Dx will be gone and deals coming.

Well for what it’s worth you will see soon enough!!

Icecool, for what it’s worth on this terrible platform I couldn’t disagree more with your expectations or view!

Near term this is all about to rapidly change!! 🤭

For me I see the prospects of the off loading of Dx ASAP incoming for less then they payed but that’s not material now. It’s showing what CC stated a clean simple Tx business with clear platform of sustainable funds whilst it ticks along and most likely sale or significant licensing along a path.

To begin I’d expect around £20 mil plus for DX.

With Ava3996 looking to be licensed out perhaps with possible 20 to 40 mil upfront and potentially other licensing deals.

With funds in bank and the HCI loan overhang. I would expect a clearing of the HCI loan to begin with.
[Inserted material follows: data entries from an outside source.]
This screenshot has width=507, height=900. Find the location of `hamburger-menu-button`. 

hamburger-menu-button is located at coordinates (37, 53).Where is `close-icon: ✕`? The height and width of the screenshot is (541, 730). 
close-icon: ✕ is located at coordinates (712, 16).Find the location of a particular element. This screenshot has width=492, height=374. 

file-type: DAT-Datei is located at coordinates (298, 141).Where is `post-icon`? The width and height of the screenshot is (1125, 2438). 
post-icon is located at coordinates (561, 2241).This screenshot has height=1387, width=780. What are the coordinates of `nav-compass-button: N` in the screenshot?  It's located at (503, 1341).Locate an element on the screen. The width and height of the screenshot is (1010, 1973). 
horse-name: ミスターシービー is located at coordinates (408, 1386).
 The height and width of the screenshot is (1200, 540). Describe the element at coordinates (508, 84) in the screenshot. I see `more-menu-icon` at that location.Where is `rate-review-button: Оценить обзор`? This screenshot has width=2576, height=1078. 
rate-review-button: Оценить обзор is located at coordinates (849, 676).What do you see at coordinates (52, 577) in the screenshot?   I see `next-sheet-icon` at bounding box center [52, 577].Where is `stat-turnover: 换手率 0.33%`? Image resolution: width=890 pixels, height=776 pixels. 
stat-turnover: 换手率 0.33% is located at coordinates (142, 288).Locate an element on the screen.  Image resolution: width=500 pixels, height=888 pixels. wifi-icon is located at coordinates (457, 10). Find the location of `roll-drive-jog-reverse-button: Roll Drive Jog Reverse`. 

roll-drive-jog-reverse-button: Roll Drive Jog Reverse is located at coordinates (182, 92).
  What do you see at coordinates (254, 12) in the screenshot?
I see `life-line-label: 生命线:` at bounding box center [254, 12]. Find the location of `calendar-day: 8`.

Freeing up the company from those shackles and with licensing, pipeline incoming news, data, possible dual listing in US the SP is going to rocket higher. Of course I’d expect perhaps more funds being raised but it would be done at a point vastly higher. With the potential above I’d see SP going into a few quid so 10 or 20 mil placed with an II at that point bringing in 20 to 40 plus million whilst further ongoing tests licenseing and deals with most likely a full Takeover when the majors see their income at risk from little old Avacta.

Thats my view of near term.

I’d be embarrassed to be associated or forwarding an article written by somebody who really hasn’t a clue of what they write about.

How many times have we seen this happen close to news releases to try create FUD.

They must be getting worried a large breakout in SP is upon us finally.